In Canada, unfortunately, there aren’t many companies that pay monthly dividends. You’ll mostly find real estate investment trusts (REITs) in this space. Having said that, I’ve selected some quality stocks from different sectors to build a monthly dividend stream for you.
Stock | Current Yield | Market Cap |
RioCan Real Estate Investment Trust (TSX:REI.UN) | 5.90% | $7.82 billion |
Inter Pipeline Ltd. (TSX:IPL) | 6.52% | $9.27 billion |
Altagas Ltd. (TSX:ALA) | 7.27% | $4.19 billion |
Pizza Pizza Royalty Corp. (TSX:PZA) | 5.10% | $518 million |
Shaw Communications Inc. (TSX:SJR.B)(NYSE:SJR) | 4.06% | $13.76 billion |
Source: Yahoo! Finance
RioCan Real Estate Investment Trust is Canada’s largest REIT, managing quality assets. It has a long history of rewarding investors with monthly dividends. I think the time is ripe to collect a nice 6% yield on this top REIT after its shares have declined more than 10% so far this year.
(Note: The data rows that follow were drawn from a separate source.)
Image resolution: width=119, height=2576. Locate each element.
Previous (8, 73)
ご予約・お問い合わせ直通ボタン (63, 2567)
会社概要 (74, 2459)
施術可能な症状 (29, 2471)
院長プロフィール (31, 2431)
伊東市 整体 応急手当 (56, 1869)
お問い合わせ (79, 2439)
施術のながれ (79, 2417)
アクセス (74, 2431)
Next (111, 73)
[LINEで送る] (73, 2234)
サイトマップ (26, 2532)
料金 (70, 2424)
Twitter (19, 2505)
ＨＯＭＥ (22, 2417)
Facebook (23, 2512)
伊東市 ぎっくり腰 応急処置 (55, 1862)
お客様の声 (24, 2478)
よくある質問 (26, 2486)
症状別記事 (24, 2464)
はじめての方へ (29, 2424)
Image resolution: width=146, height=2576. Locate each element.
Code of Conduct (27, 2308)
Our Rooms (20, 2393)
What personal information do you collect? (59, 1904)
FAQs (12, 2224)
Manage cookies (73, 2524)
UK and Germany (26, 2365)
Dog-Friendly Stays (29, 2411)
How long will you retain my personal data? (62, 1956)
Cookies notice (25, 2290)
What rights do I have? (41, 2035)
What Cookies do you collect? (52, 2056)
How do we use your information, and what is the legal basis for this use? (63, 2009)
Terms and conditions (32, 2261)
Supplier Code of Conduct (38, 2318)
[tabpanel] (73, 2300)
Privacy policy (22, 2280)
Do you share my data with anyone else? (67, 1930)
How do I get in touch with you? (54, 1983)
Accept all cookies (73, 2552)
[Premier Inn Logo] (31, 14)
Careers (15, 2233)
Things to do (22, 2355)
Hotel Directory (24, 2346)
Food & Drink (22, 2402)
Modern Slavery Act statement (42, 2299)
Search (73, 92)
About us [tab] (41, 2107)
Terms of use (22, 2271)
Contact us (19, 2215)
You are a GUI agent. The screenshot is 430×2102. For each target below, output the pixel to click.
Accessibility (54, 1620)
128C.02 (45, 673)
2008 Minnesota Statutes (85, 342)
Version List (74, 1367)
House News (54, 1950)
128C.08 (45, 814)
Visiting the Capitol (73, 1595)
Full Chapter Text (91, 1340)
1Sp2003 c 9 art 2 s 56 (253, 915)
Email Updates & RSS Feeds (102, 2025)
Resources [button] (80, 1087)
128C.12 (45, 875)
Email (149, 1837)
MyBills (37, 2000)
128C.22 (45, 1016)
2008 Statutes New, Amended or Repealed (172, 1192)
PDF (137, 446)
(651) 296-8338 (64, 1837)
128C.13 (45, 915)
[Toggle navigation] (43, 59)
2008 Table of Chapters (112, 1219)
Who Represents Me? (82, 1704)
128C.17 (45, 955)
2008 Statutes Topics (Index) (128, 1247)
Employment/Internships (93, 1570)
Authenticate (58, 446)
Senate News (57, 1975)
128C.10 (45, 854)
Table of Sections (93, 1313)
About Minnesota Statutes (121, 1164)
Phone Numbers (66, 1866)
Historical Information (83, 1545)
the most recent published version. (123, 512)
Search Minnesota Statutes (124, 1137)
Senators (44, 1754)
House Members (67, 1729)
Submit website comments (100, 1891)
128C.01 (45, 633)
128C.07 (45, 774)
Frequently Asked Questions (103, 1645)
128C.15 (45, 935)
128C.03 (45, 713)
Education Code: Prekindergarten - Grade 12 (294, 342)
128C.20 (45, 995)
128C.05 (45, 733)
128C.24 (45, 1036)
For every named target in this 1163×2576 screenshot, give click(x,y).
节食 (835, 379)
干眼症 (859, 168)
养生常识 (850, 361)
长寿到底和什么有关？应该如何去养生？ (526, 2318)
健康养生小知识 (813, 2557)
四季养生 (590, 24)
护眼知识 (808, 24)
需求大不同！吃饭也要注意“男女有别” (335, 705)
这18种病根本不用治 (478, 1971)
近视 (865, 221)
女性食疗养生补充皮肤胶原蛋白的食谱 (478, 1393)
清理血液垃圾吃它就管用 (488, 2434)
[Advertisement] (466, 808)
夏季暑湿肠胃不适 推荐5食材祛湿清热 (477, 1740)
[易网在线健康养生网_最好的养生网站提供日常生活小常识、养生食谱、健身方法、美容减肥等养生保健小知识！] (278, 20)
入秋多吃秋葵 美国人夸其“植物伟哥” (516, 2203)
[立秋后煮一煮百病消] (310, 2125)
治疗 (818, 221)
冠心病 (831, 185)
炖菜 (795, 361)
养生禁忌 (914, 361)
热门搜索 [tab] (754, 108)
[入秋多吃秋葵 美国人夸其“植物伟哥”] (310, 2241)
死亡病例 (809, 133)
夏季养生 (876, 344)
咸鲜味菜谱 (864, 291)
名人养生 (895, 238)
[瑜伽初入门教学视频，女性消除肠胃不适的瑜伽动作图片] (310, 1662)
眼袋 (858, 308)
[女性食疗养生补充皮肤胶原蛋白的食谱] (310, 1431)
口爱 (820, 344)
Investors are shunning REITs on worries that a potential correction in Canada’s real estate market and rising interest rates will eat into their profits. But I don’t think you can paint every REIT with the same brush. RioCan has solid brands as its tenants which unlikely to go out of business anytime soon.
In the energy space, I’ve picked Altagas and Inter Pipeline. Both of these companies aren’t pure commodity plays. They run a mix of energy infrastructure, utilities, and power generation in North America. They generate hefty cash flows from very stable line of businesses. That means you’re not in a danger of losing your monthly cheques if oil prices plunge.
Finally, Pizza Pizza and Shaw Communications run great consumer businesses, offering very juicy yields to improve your monthly returns.
Shaw is a relatively small telecom play when compared to the “Big Three,” but the company is expanding fast to capture a larger share in the Canadian growing wireless market.
For investors hungry for a higher yield, Pizza Pizza offers a best deal with a great brand and attractive valuations. The stock pays $0.0713 per share monthly divided, or $0.8556 annually. The dividend has increased since 2012 to reflect the strong quarterly results, positive same-store sales growth, and growth in the working capital reserve.